In total, some 40 German experiments have been started on board the ISS since 2001, and in some cases they have already been completed as well. This research has focused on the fields of biotechnology, aerospace medicine and plasma crystal research. At the moment, some 60 additional German experiments are awaiting implementation. In short, the astronauts have more than enough research work to do.
Columbus Control Center: On duty 24 hours a day
DLR Columbus Control Center
When Columbus was taken into operation, the Columbus Control Center (Columbus-Kontrollzentrum), located within the German Space Operations Center (Deutsches Raumfahrt-Kontrollzentrum) at DLR Oberpfaffenhofen, also became fully operational. The Columbus Control Center controls the operation of the space laboratory and coordinates its scientific programme on behalf of ESA. Since last year, more than 75 scientists and engineers of the Industrial Operator Team (IOT) have been on duty for the European space laboratory, in order to ensure its round-the-clock operation. In total, they have already invested 240 000 working hours in the Columbus project. This has allowed the control centre to gain some important experience already.

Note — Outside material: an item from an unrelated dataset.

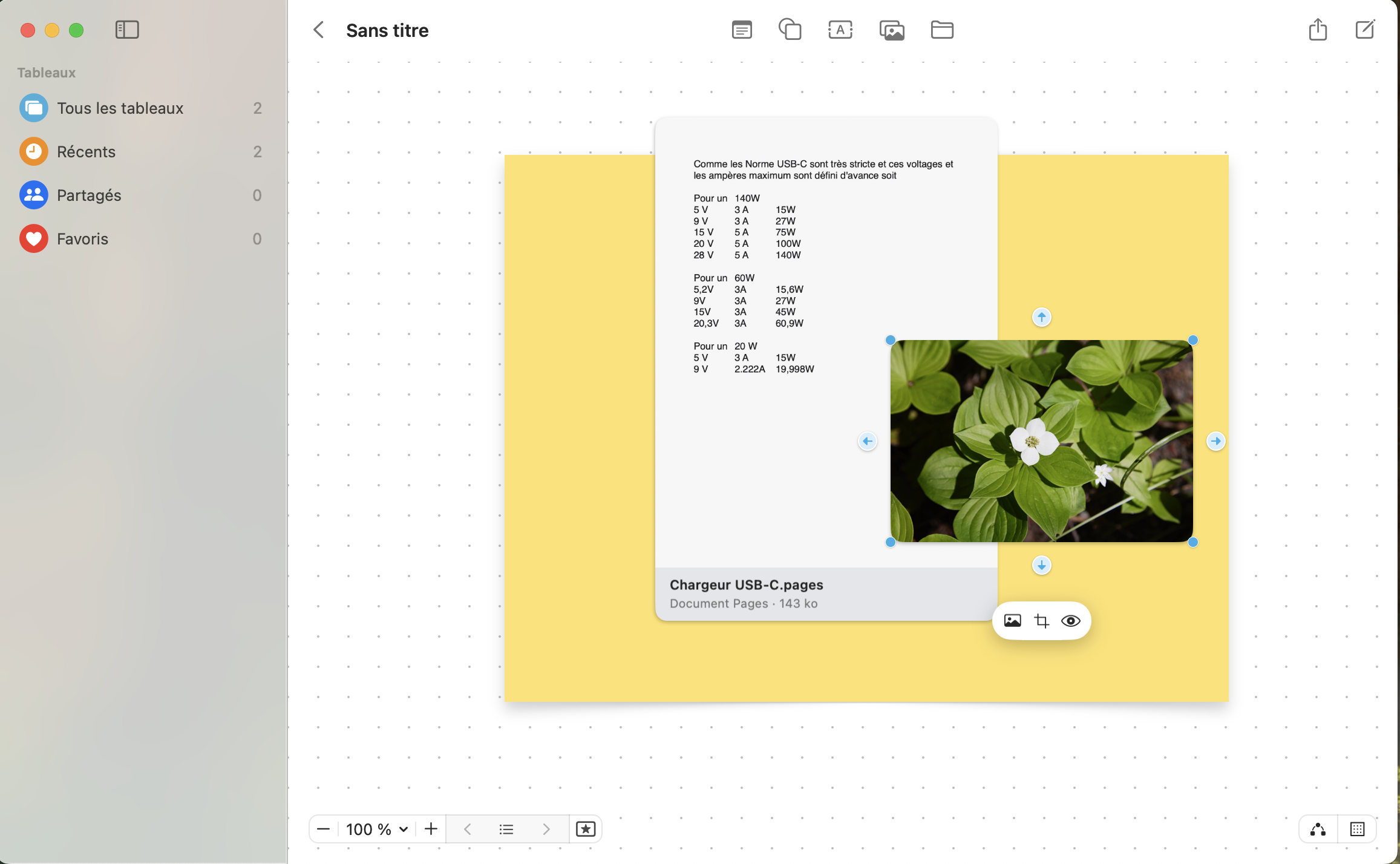Open Favoris boards in sidebar
This screenshot has height=864, width=1400.
(82, 239)
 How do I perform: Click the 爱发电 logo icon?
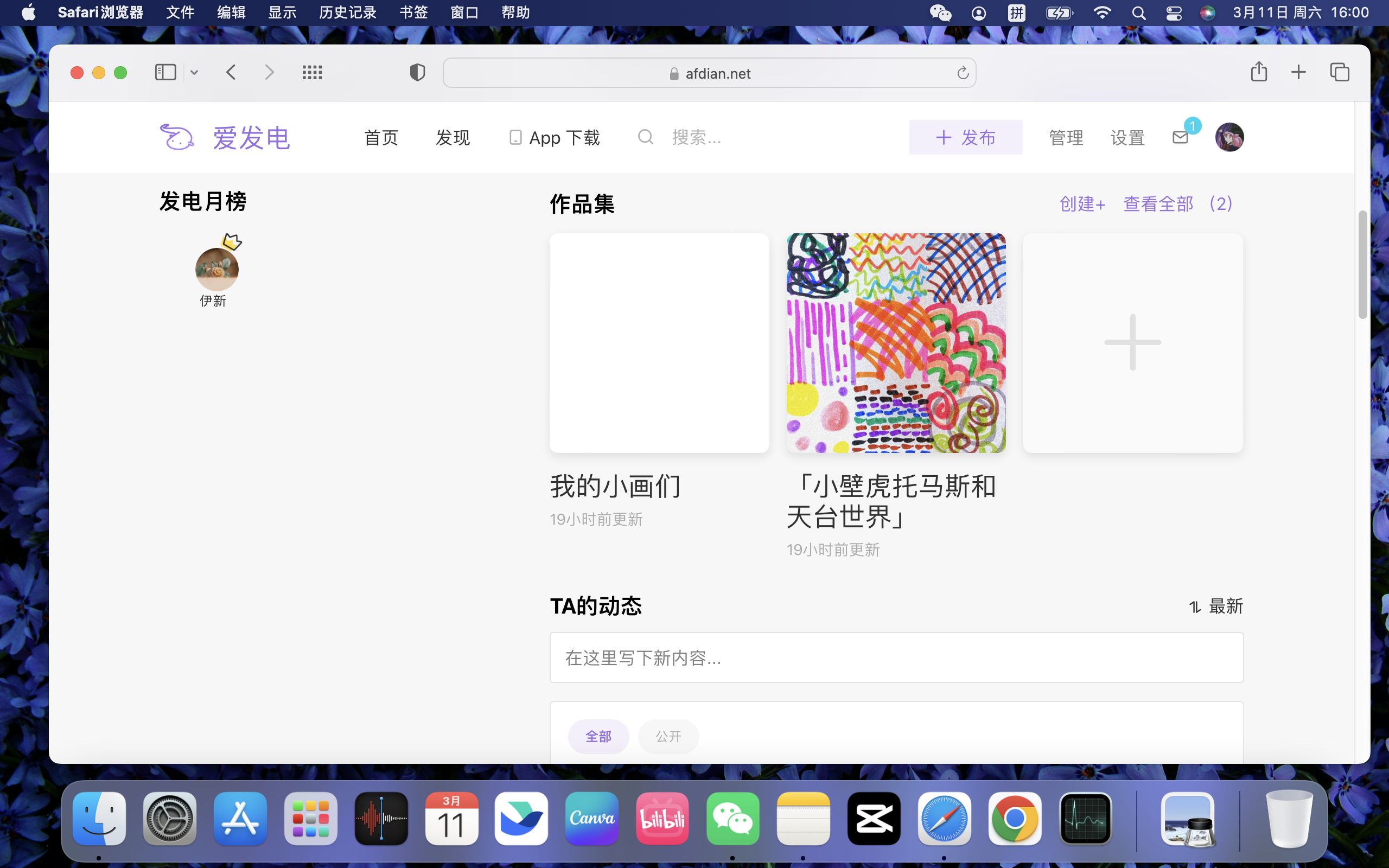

"The Columbus module has been operational for a year now, providing a platform for experiments in weightless conditions. However, constant monitoring from Earth is required to ensure a pleasant and safe working environment for the astronauts", says Dr Dieter Sabath, Head of Mission Operations at the Columbus Control Center. "The Flight Control Team has successfully prepared and carried all of the work required to operate Columbus during the first year. It has also provided support for the necessary maintenance work. It has become clear, however, that to ensure Columbus's long-term operation we need to spend almost exactly the same amount of time on preparatory work as on shift work at the terminals. For the moment, though, shift work still constitutes the greatest part of our activities."
Six astronauts on board ISS at all times from May 2009
The ISS with the Columbus module
The experience gained so far has also made it possible to shape the cooperation between the different ground teams (the Flight Control Team, or FCT, the Ground Control Team, or GCT, the European Planning Team, or EPT, and the Engineering Support Team, or EST) in a more efficient way, and to develop concepts for future improvements. This increased efficiency is essential for handling the intensified payload operation on board Columbus that will begin when Belgian ESA astronaut Frank de Winne boards the ISS for the European long-term mission OasISS in May.
From that moment, the resident crew of the ISS will double in size from three to six astronauts. This means that astronauts will have more time to operate the experiments (an increase from about 30 to about 100 hours of astronaut labour hours per increment for ESA experiments). This in turn means that more work is required to prepare the additional experiments, and that more ground-based support is required during their operation, as it is possible that several experiments will be conducted at the same time. Frank de Winne’s presence on board the ISS also brings about a substantial increase in the Columbus Control Center's workload, since it is the main point of contact for European astronauts.